我的七个女徒弟各有想法 第440章

作者:闲着东风

  “你是谁?”

  门外的女孩沉默了片刻,随后用稚嫩却带着一丝忧愁的声音回答道:“又犯病了呀……

  说完,她轻手轻脚地推开了房门。

  “这是……”姜河瞳孔一缩。

  整个世界都沉沦在即将到来的台风阴霾之下,而眼前的女孩却是一抹格格不入的亮色。

  她穿着蓝白相间的校服,一袭黑色微卷的长发被扎起,露出线条优美的白皙脖子。

  小巧的脸蛋上,五官精致地没有任何瑕疵,一对乌黑的杏眸,定定地看着自己。

  唯一的缺点就是……

  无论女孩的声音带着多少的忧愁,她的面部始终漠然而无表情。

  违和。

  姜河脑海中飘过这个词语,这是除了女孩的容貌之外,另一点与世界格格不入之处。

  就好似精美的玩偶,丧失了一切情感和灵魂。

  “昨天晚上,又吃外卖……”

  女孩早有预料地叹了口气,她端着一碗热气腾腾的鸡汤,侧坐在姜河的床头边。

  “爸爸,吃饭了哦?学校之前通知放假,这几天都能……好好陪爸爸了。”

  她捏住汤勺,轻轻抿了一口汤汁。

  樱粉色的唇瓣被汤汁浸得湿润,更显柔嫩。

  “唔……不烫。”

  女孩可爱地歪了歪小脸,她轻轻勺了一勺,递到姜河唇边,

  “啊~”

  说不出为什么,姜河下意识的张口,将这个陌生女孩递过来的食物吃下,全然没有一丝抗拒和警惕。

  口中,一缕来自女孩的清香气息弥漫着。

  “诶?”

  女孩忽然吃惊的微张小嘴,她目光落在姜河身下,那张没有表情的小脸,悄然羞红了一片。

  姜河心头一急:“早上,很正常……”

  “没事哦,爸爸慢慢吃,这可是我好不容易熬出的鸡汤呢。”

  女孩长翘的睫毛轻轻抖动,低着头不敢看向姜河,晶莹的耳垂和脖颈都泛着羞涩的晕红。

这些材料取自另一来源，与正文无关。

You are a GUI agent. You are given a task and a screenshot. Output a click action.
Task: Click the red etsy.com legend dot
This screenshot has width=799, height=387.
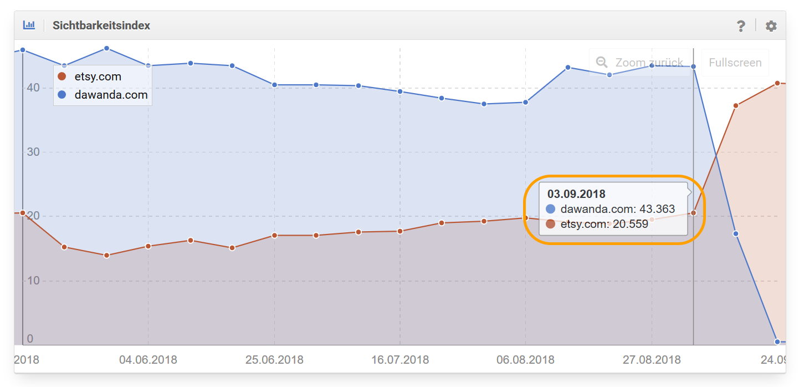(62, 77)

  姜河愣愣的接过女孩手中的瓷碗,小口小口的吃了起来。

  “嘎吱——”

  女孩屈膝压在床上,像是柔韧的猫儿在悄然移动,她察觉到男人的目光,抿了抿唇,愈发不敢看向男人。

  她捏住被子,小巧的身子熟练地帮姜河掖好被子。

  “等等!”

  姜河惊愕地看向忽然被掖严实的被子,一双温暖柔滑的小手,已经悄然按住被角,

  “爸爸……吃饭,那是我好不容易熬的呢。”

  “——好,”

  姜河僵硬地一口一口吃着这个女孩亲手熬制的鸡汤,而床尾的被子,正鼓起一个小包,里面的女孩在帮姜河按脚。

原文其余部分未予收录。